Yo no hablo de estas cosas con nadie, mas adivino el miedo que siente Anna Magdalena sin necesidad de que ella me lo diga, y lo suyo no es miedo a que yo muera sino a que yo quiera morir. Un temor infundado porque siento un gran amor por la vida, pero ¿acaso no se vive más tranquilo haciéndose amigo de la idea de la muerte, hasta cantándole, aceptándola como un hecho irremediable?
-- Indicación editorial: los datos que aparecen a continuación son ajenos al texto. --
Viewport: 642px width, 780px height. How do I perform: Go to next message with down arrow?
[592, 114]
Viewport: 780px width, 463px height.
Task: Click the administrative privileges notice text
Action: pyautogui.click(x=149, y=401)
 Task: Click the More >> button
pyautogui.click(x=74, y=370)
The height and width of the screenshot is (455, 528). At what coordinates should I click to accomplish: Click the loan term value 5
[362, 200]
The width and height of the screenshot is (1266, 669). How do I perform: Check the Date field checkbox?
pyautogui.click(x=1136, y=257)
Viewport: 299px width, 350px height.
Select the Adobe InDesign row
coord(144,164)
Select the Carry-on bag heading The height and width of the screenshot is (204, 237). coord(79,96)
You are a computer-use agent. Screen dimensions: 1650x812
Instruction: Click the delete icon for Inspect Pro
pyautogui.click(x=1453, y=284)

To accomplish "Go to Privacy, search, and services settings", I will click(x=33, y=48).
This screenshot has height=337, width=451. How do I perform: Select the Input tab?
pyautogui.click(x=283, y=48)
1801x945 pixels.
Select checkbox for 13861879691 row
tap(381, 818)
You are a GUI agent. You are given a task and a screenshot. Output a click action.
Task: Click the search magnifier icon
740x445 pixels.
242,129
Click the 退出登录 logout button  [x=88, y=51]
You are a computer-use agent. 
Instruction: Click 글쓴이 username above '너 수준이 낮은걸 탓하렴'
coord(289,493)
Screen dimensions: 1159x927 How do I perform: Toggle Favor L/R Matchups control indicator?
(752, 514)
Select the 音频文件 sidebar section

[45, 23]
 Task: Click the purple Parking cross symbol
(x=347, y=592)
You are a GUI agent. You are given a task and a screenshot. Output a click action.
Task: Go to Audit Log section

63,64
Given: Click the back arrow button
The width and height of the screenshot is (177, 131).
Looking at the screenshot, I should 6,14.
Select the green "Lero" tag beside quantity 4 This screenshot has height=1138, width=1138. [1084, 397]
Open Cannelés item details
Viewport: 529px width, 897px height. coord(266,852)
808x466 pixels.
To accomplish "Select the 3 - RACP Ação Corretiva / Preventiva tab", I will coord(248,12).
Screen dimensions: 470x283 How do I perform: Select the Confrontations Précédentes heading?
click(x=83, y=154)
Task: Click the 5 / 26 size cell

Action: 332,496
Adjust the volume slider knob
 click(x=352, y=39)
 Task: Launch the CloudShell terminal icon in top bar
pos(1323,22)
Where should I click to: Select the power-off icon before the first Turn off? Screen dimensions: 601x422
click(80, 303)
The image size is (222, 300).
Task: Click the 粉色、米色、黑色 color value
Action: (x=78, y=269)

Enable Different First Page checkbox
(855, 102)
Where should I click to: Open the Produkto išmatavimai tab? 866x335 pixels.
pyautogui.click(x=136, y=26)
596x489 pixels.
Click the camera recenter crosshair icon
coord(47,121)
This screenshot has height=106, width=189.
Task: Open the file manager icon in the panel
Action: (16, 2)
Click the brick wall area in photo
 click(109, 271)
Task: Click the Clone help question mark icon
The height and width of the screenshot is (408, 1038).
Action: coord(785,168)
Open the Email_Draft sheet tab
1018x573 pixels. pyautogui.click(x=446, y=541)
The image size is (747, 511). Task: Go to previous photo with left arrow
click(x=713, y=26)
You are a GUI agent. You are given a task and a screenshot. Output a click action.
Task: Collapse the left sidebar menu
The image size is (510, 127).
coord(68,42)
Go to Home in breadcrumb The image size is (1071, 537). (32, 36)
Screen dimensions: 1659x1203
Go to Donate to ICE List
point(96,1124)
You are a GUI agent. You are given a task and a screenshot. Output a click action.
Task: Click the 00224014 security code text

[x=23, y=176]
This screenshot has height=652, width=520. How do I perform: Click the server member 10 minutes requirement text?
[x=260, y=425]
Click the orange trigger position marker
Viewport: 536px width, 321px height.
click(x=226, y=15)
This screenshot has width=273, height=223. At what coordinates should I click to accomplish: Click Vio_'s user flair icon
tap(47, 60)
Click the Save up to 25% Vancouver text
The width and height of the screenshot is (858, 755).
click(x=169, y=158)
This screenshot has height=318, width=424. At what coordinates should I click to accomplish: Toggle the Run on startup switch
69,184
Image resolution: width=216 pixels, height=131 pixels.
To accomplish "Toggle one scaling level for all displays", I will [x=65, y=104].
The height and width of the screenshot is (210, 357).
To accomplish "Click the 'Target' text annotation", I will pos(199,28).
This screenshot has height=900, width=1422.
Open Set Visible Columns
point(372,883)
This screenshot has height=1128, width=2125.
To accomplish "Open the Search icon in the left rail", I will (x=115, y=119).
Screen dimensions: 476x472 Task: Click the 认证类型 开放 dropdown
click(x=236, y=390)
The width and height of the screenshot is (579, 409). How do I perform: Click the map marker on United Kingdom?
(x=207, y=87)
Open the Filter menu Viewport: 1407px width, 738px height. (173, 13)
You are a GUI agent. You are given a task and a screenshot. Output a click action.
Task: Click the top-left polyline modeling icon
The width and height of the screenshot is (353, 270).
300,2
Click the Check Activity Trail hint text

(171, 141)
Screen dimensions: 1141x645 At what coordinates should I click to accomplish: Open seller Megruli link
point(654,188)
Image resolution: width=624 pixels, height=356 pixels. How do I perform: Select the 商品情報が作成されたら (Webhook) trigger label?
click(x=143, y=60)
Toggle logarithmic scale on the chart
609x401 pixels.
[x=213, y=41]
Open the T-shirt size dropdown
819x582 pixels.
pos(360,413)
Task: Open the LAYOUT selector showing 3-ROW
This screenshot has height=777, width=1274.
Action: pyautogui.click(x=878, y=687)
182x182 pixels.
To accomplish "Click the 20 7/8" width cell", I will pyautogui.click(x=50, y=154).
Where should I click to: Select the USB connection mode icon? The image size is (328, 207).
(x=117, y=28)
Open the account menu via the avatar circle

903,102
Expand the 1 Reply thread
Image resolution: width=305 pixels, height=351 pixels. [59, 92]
Cuando yo nací habían pasado veintisiete años desde el fin de la guerra de los Treinta Años. Católicos y protestantes se enfrentaron en una guerra que acabó siendo una siembra de miserias. Se dijo que la guerra tenía un origen religioso, mas a juicio de mi padre, lo que realmente buscaban todos era la hegemonía de Europa. No hace falta decir cómo quedó Alemania después de ese terrible periodo de nuestra historia. Las epidemias, los pozos insalubres, la escasez de alimentos, el agua conducida en troncos de árboles vaciados, la pobreza, el fuerte olor de las curtidurías. También debo mencionar el frío, el hielo, esos días en que la nieve lo sumía todo en un silencio blanco. ¡Cuántos no morían helados en las puertas de sus casas o buscando algo de comer en las praderas congeladas! La muerte era una asidua visitante en nuestro vecindario y esa lucha por la supervivencia afectaba muy negativamente el ánimo de las gentes.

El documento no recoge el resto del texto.